So. Football. After growing up in a home saturated with baseball, where Opening Day was a school holiday, where I knew how to read a box score before I lost my front teeth, and where the summer soundtrack of hickory on leather and background play-calling underpin every last one of my childhood memories; my son now plays football.
Since he was a nearly 9-pound newborn, people have been asking when he was going to play football. I would smile and nod and change the subject. I wanted my son to be whatever he wanted to be— funny thing about those liberal-arts ideals—kids tend to believe you, and then you have to mean it. Turns out he wants to play football. When is he going to play football? The answer is now.

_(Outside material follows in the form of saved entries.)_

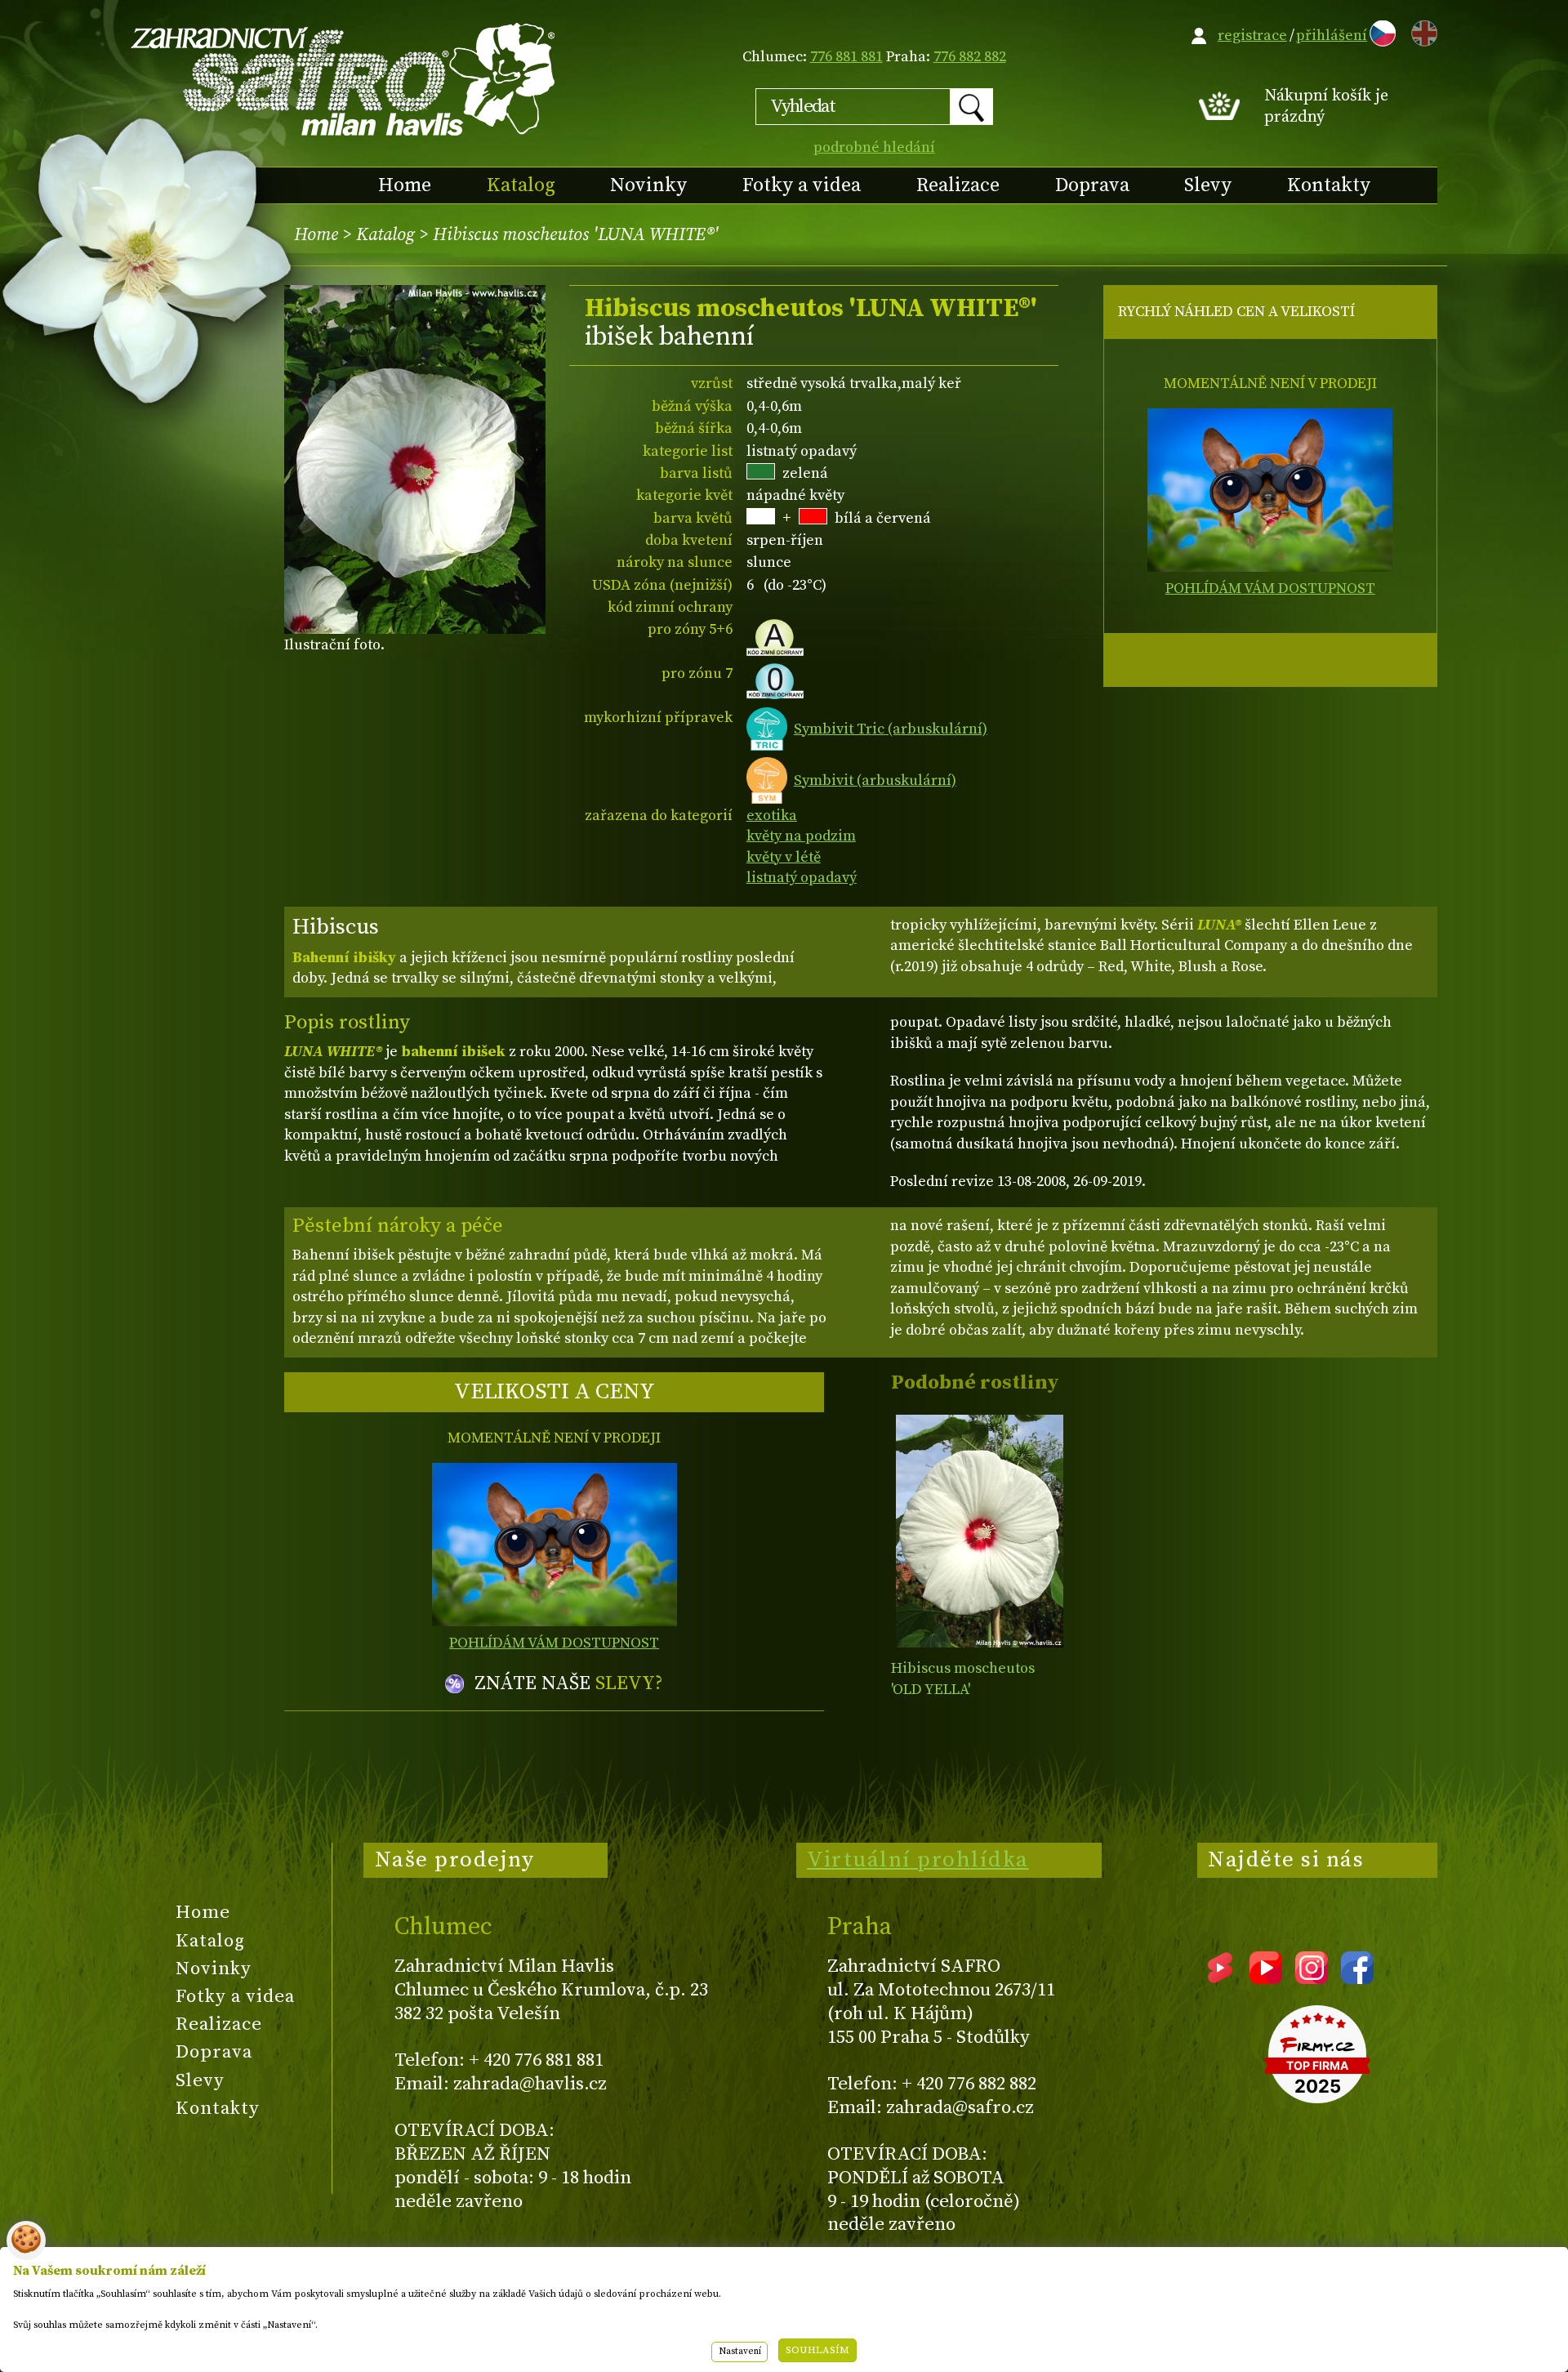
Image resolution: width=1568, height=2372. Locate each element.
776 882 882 (969, 56)
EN (1421, 30)
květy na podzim (801, 836)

I suppose it was inevitable. He turned 14 at the end of August, when he reported for practice. The youngest freshman at the high school, he’s also the biggest kid to make the team. He didn’t know anything about football when he showed up, but the coach took one look at him and told Jon he could teach him football; he can’t teach a 14 year-old to be that tall or that big.
Dropping him off at his first practice, I worried and fussed and double checked and made sure he had enough water and he rolled his eyes and said he’d see me later. Three and a half hours later, I picked up a drenched, muddy, hot, sweaty, exhausted kid who fell into the car, suddenly glad for mom and her air conditioned car. He had never worked so hard in his life. He also said he was going back tomorrow.
Frankly, I was surprised. Jeff is a kind kid. He reads a lot. He’s imaginative and likes Legos still. He likes to cook and hang with his family. He’s thoughtful and empathetic. He’s spent his whole life being aware of Bean, disability, autism, and he remembers hard things in our lives. He remembers David more than Bean or Abby, and he was less shielded by age from the struggle and pain. I wasn’t sure how he’d like the physicality of football. I honestly thought he might decide it wasn’t for him. I was wrong.
Turns out, he’s really good at it.
The physicality, the channeled discipline, the teamwork, the camaraderie, the friendships, and the hard work, have all helped him grow in ways I never anticipated. I see a kid now taking pride in overcoming something that was hard for him. He was acknowledged by his coach and team for that hard work. It’s not just that either- he’s actually good at it. He’s strong. He’s focused. And he’s happy.
Bean ran to meet him at the locker room the other day. A crowd of giant young men in pads and practice jerseys were milling about near the doors, filling water bottles and sitting on their helmets. From the car, I watched Bean approach, and the boys called out to him “Hey! It’s Little Jeff!” “Hey man, high five!” “Little Jeff!” and Bean just beamed. He came back to the car with a smile lighting his face. “Mom, maybe I’ll play football too…”
It’s been a learning experience for me, and probably a necessary and good one, to step back and allow him to venture beyond the bonds of my comfort levels. It’s not about me. This is something foreign to which I will never belong—and that’s okay. He and Jon bond over football. He says he can hear Jon yelling at every game—he’s an…exuberant and enthusiastic football dad. Jeff introduces Jon as his dad; he tells people he has two dads. (It’s fun to just smile and let folks wonder.) He calls his grandpa to talk about the game or a play he made. He knows David loved football, and Jon and David’s favorite team happens to have been the same one. Jeff has now adopted it as his team, and this is a domain in which I am not included, and where I really don’t desire a place.
There is tremendous joy in watching him create his own room in the world, and forge his own relationships. He’s using tools I helped him develop, but which are now manifest in in ways totally unique and beautifully tailored to him. He did that. I helped him with the raw materials, but this is what he’s making from those materials.
This part of parenting is awesome; no one really tells you how much fun it is to watch them become independent people you not only love, but people whom you genuinely admire. So anyway. Football. It’s not my native language, but I’m learning.
This is a beautiful tribute to Jeff – and the young man he is becoming.
It is also a beautiful tribute to parenthood – and stepping outside the comfort zone of parenthood to see the amazing people our children become.
I think it is a blessing for Jeff to have that connection to David and Jon – and the love of two dads!
This is what I love about being a parent — witnessing the discovery process.